* **Task goal**
Exact copy, no pictures: reproduce the lines from the one that holds "The image size is (714, 417)." through the end of the entries.
------ Entries supplied
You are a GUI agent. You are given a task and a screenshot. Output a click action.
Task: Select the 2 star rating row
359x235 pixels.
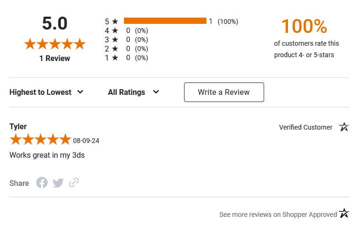tap(126, 49)
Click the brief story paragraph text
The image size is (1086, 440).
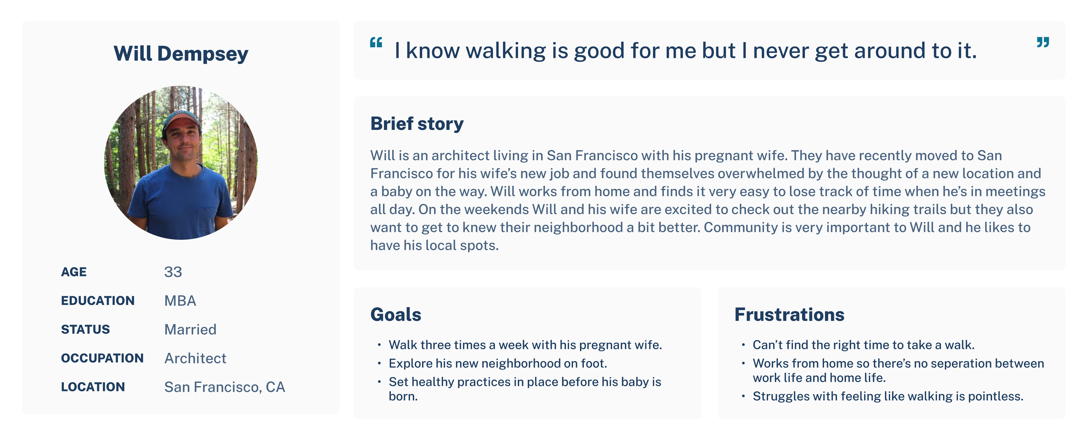[708, 200]
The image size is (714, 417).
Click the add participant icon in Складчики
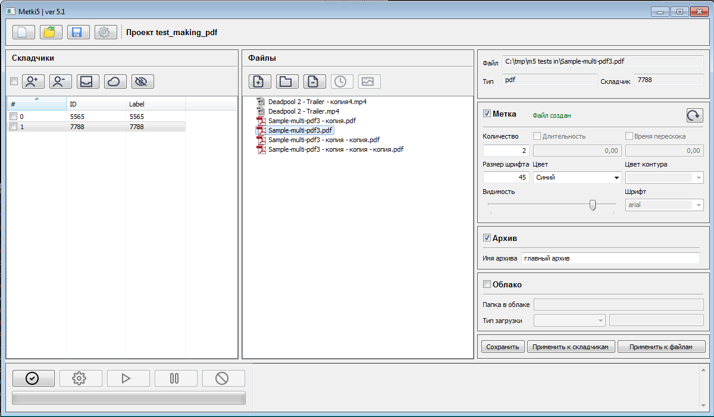click(33, 81)
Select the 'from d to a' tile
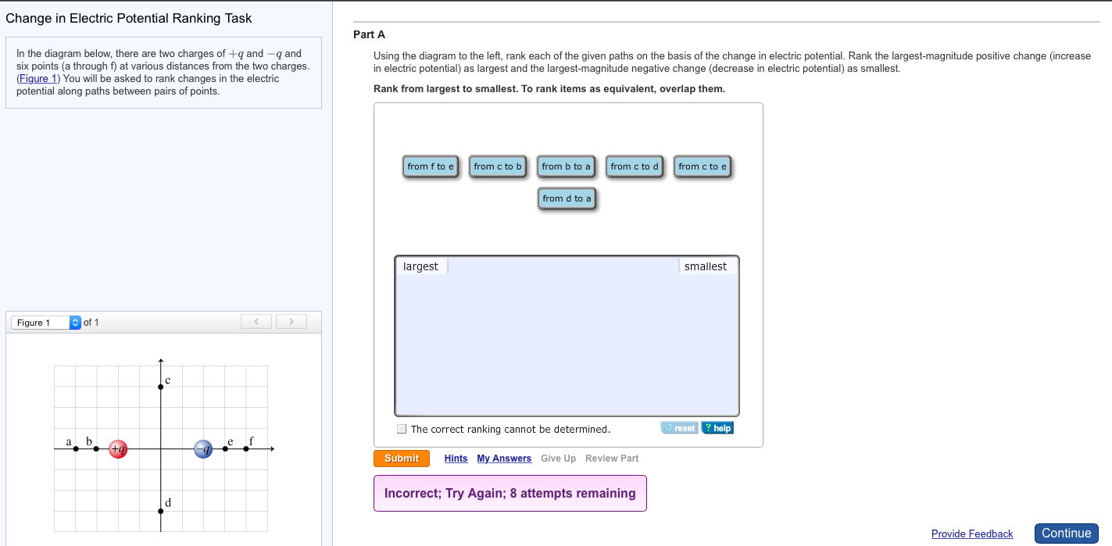 point(567,198)
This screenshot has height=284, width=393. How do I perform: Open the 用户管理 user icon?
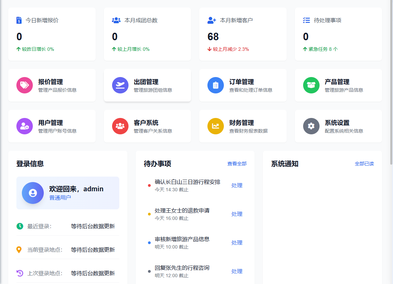(24, 126)
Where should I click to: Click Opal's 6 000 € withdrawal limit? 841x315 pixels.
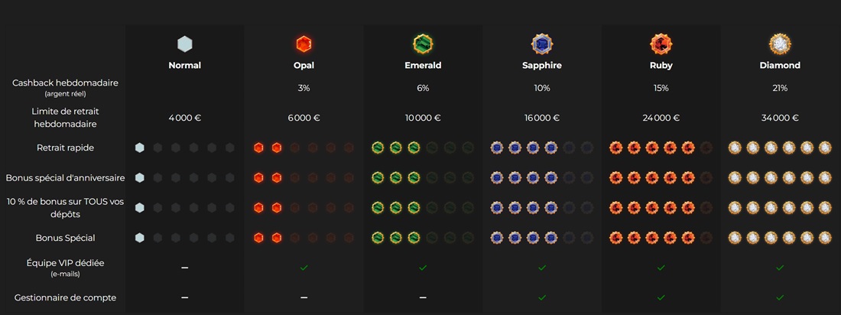click(304, 118)
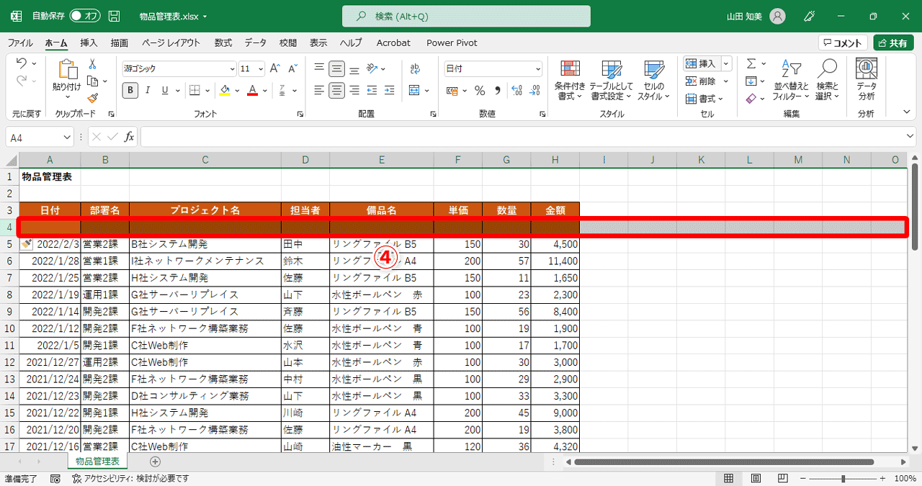Open Data Analysis (データ分析) tool
The width and height of the screenshot is (922, 486).
(x=865, y=79)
------------
* **Exercise solution**
The image size is (714, 417).
Click the add participant icon in Складчики
click(33, 81)
Select the 'from d to a' tile
 point(567,198)
This screenshot has height=284, width=393. How do I perform: Open the 用户管理 user icon?
(24, 126)
Where should I click to: Click Opal's 6 000 € withdrawal limit? 841x315 pixels.
click(304, 118)
Open Data Analysis (データ分析) tool
The width and height of the screenshot is (922, 486).
(x=865, y=79)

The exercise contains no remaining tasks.